* Stored data entries:
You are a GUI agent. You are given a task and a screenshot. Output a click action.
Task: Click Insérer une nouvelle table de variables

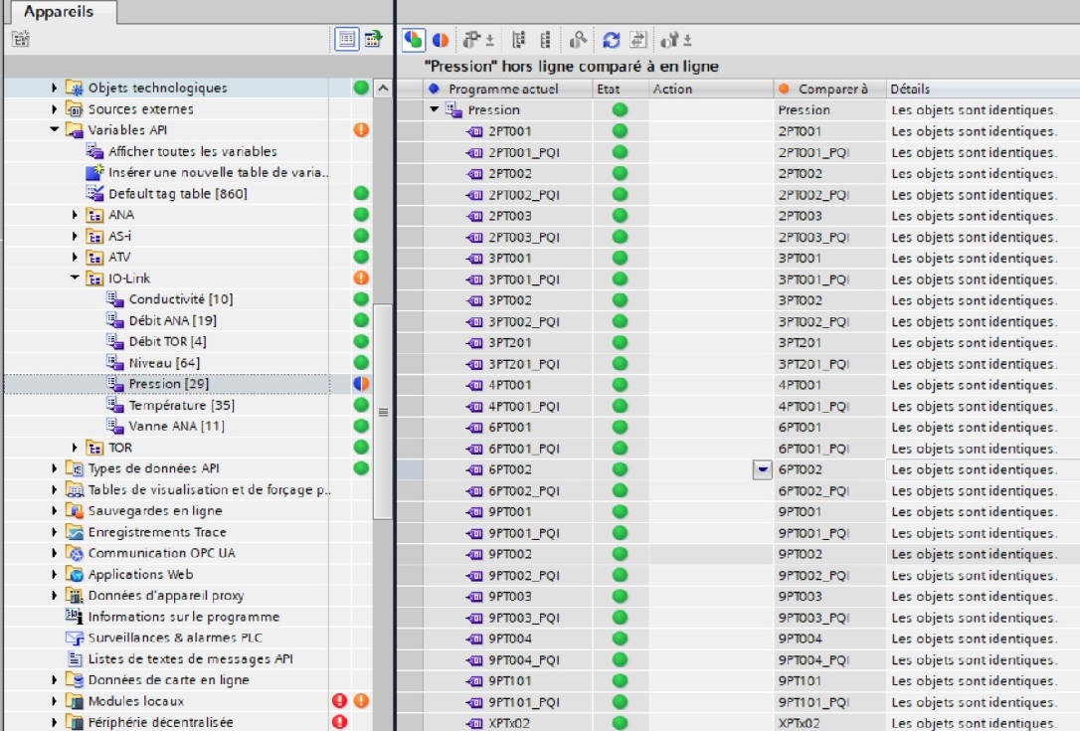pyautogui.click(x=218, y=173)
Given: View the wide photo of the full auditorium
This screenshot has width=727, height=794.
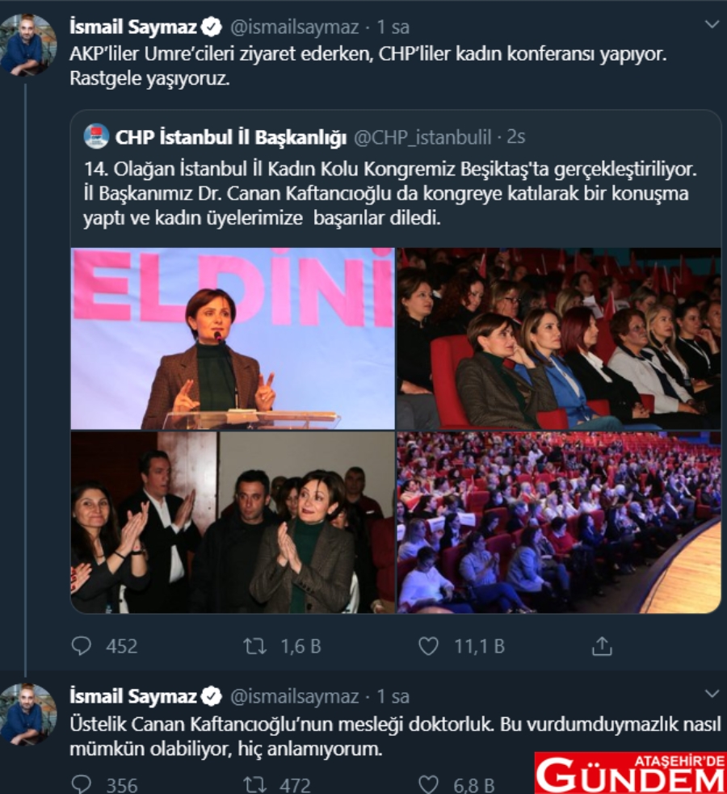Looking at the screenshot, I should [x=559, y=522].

* Task goal:
All of the data above needs to be retyped exactly, with the pictures removed.

* Response to the exercise:
You are a GUI agent. You are given a task and a screenshot. Output a click action.
Task: Click Insérer une nouvelle table de variables

pyautogui.click(x=218, y=173)
Given: View the wide photo of the full auditorium
This screenshot has width=727, height=794.
Looking at the screenshot, I should [x=559, y=522].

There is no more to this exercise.